What is expected -
Using the comment on profit below, mark each statement yes or no and quote the words of the comment that decide it. (a) Soundly run companies usually have spare capital on hand. (b) Skilled labor is named among the resources that change requires. (c) Capital taken as debt comes from getting loans.

Why we choose profit - axelfontaine
https://m.signalvnoise.com/why-we-choose-profit-e511efc4dcb9#.alb28yo1w
======
dmccunney
Profit is not a "choice", it's a _requirement_.

The one thing we can say for certain about tomorrow is that it will be
_different_ from today. We don't know (and likely _can 't_ know) how it will
be different - only that it will be.

To survive and prosper tomorrow, we probably need to _stop_ doing some things
we currently do, _start_ doing some new things entirely, and do some things we
continue to do _differently_ than today.

Making these changes requires resources. We need raw materials and machinery
(if we are making things), we need skilled labor, we need management, and we
need capital. We must _invest_ in our enterprise.

Chances are, we don't have the capital just lying around. Soundly run
companies are generally fully invested. So we must _get_ capital from
_outside_ of our enterprise. We may get it in the form of equity, by selling
stock, or in the form of debt, by getting loans.

Extracted material -
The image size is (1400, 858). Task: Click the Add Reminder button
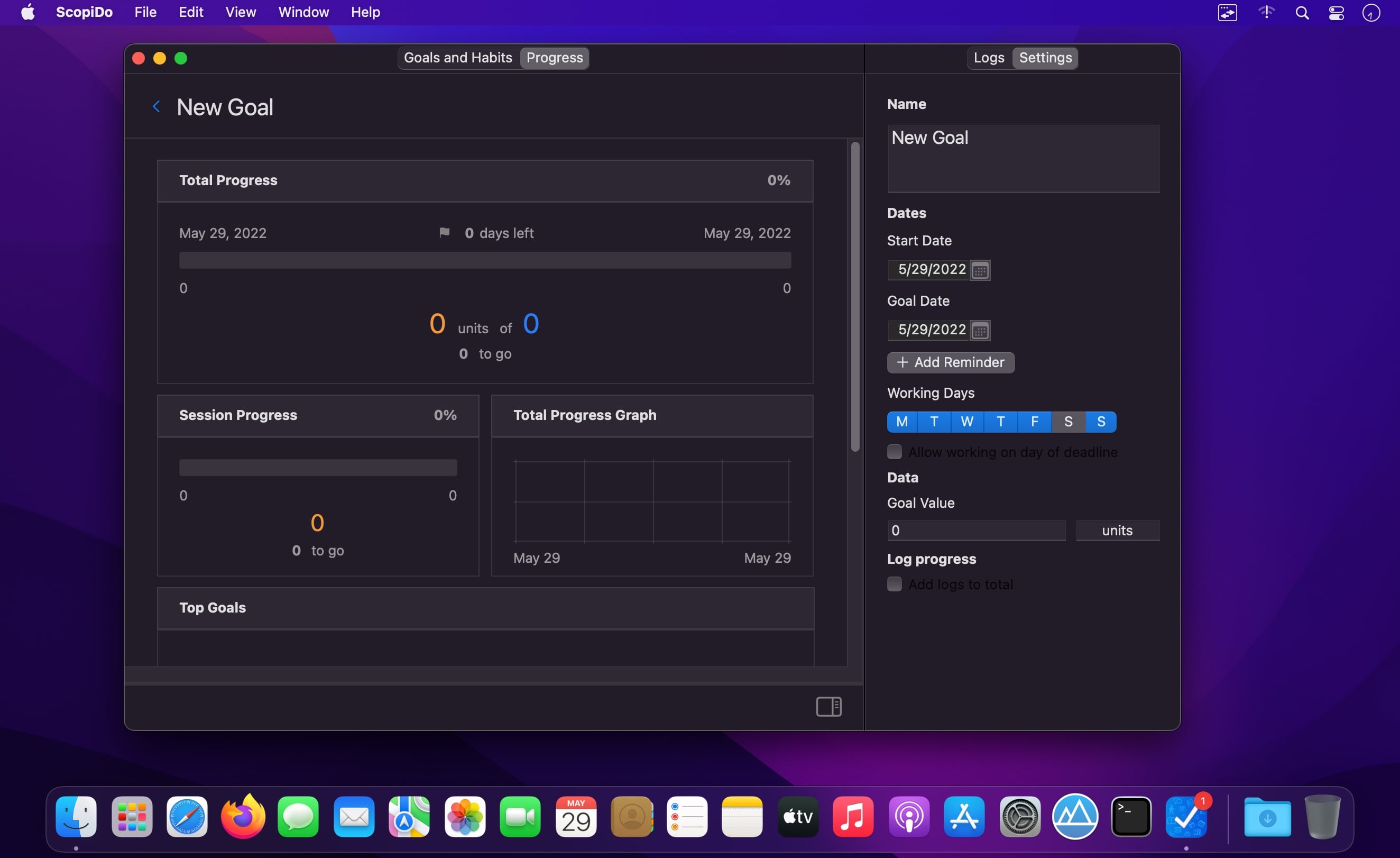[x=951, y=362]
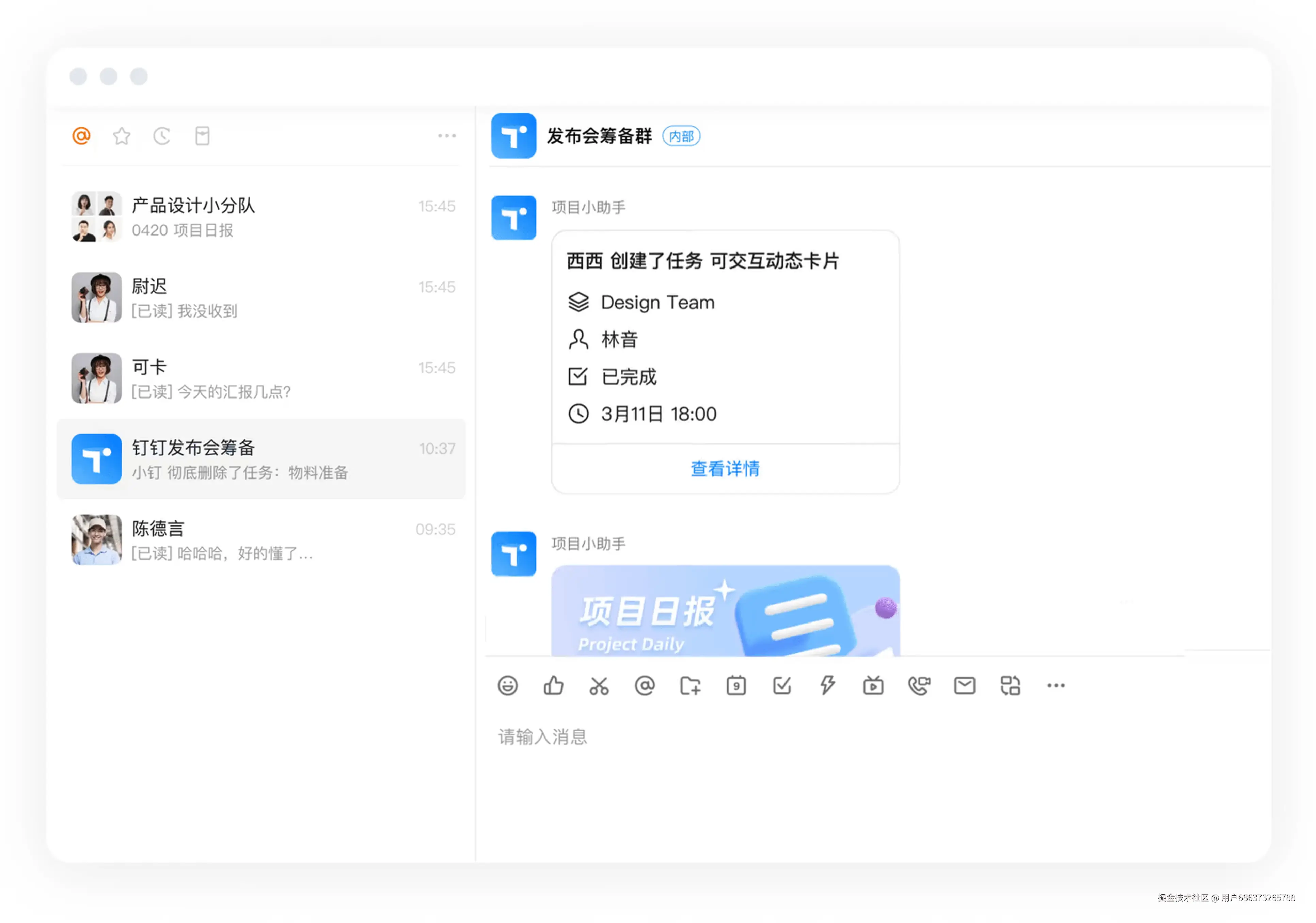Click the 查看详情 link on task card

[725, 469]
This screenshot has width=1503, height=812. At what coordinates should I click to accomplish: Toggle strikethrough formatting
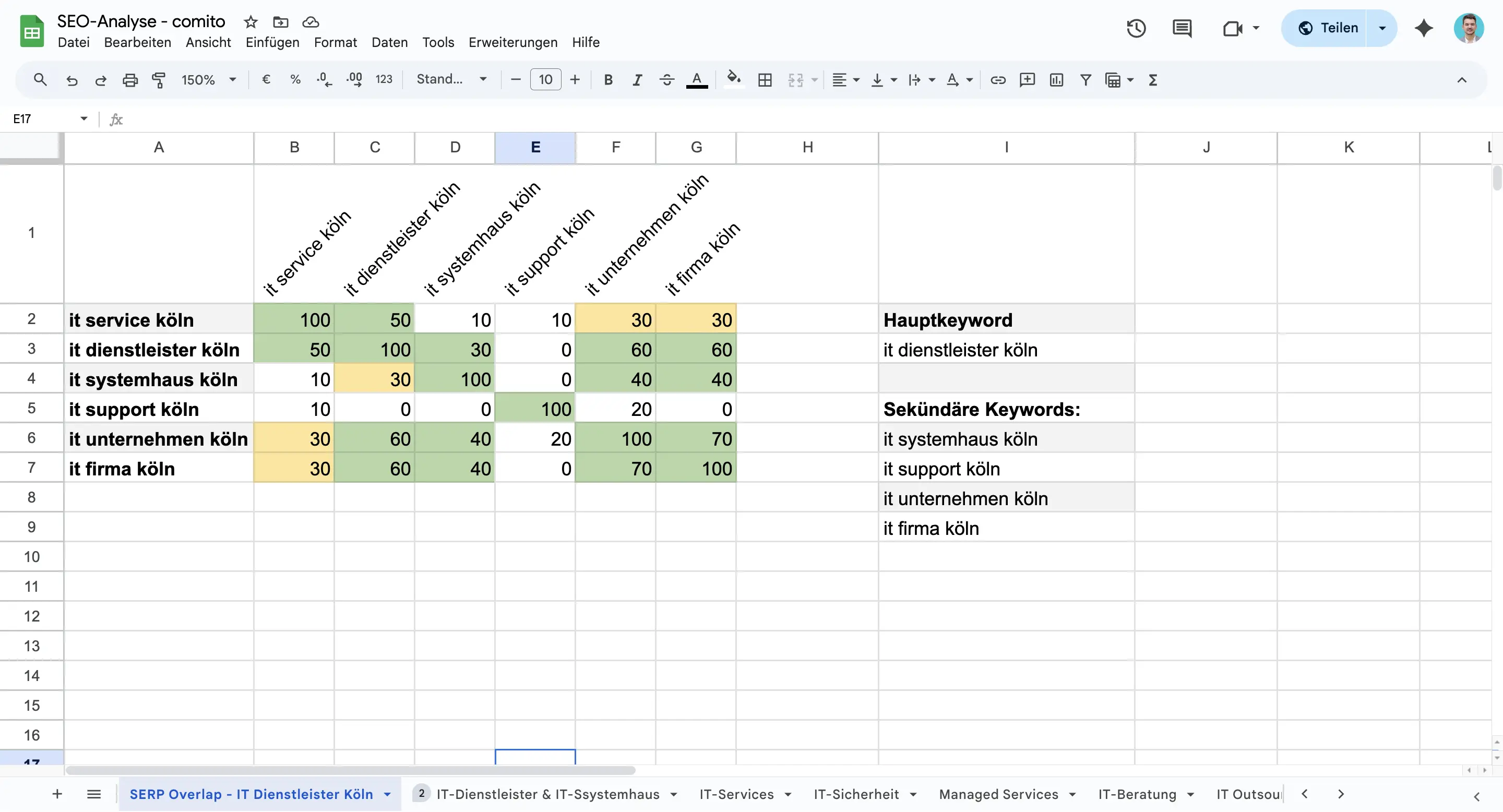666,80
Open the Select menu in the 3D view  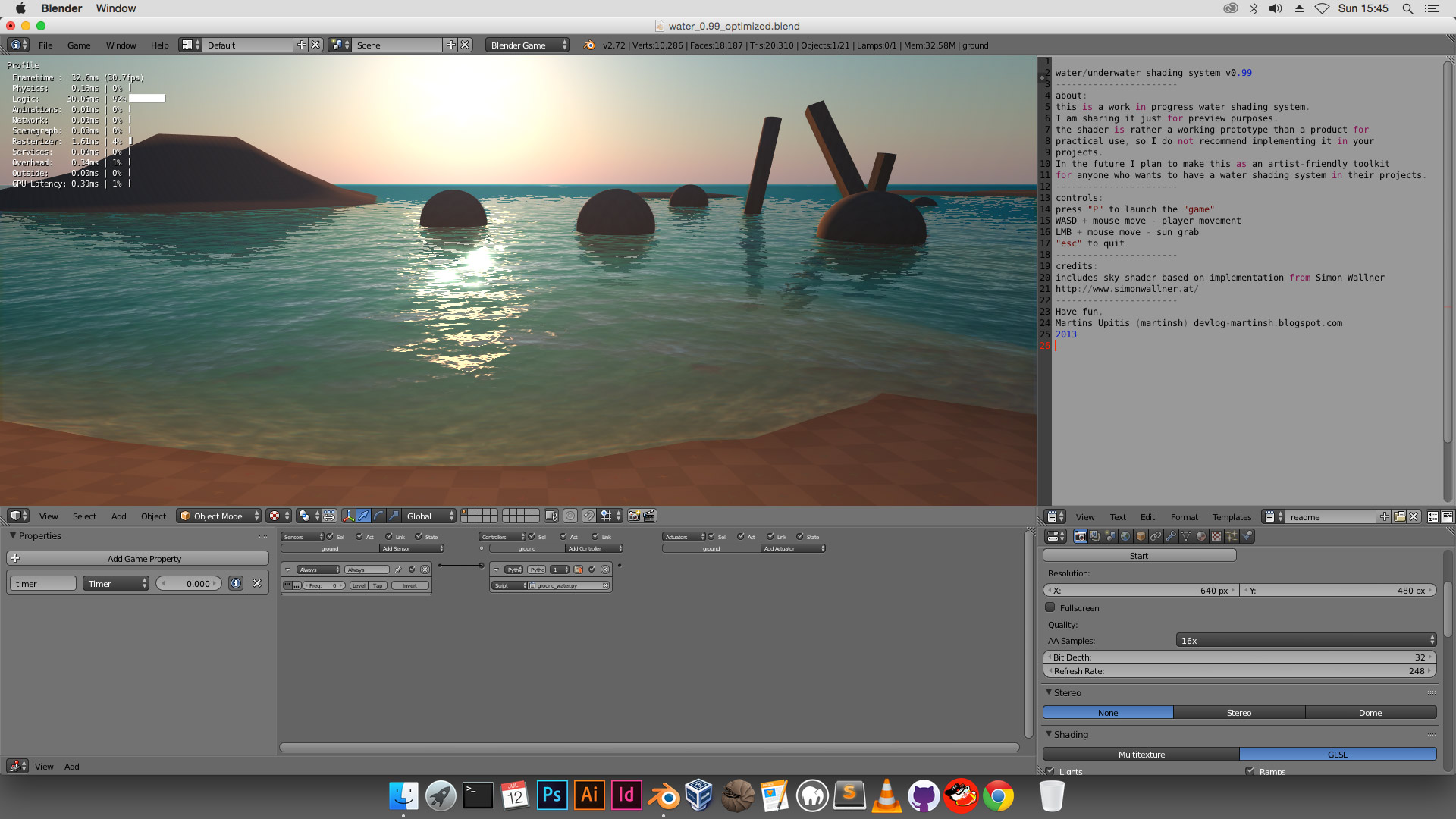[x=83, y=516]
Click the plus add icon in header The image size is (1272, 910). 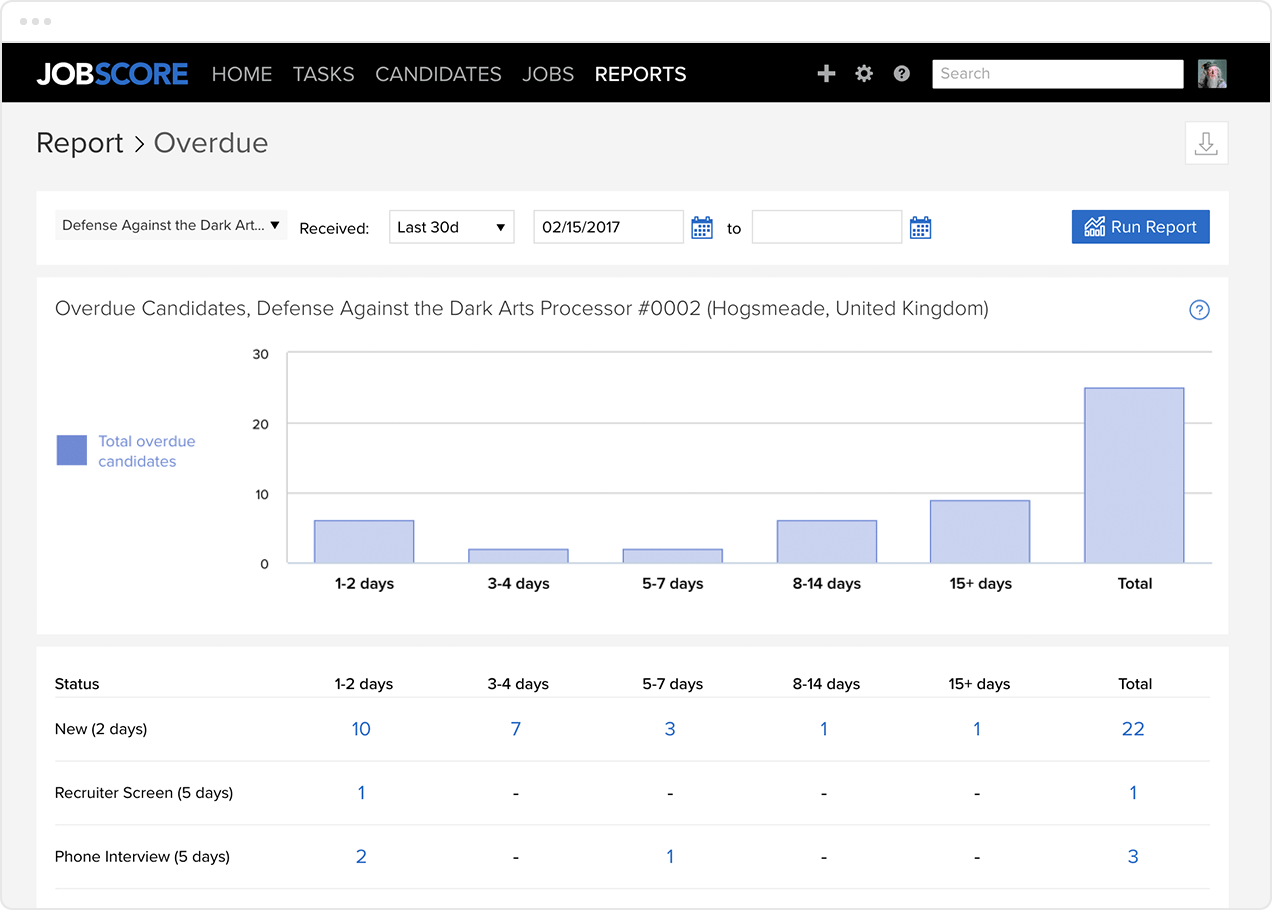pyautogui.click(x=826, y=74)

Response -
(a) No: "Soundly run companies are generally fully invested."
(b) Yes: "we need skilled labor"
(c) Yes: "or in the form of debt, by getting loans."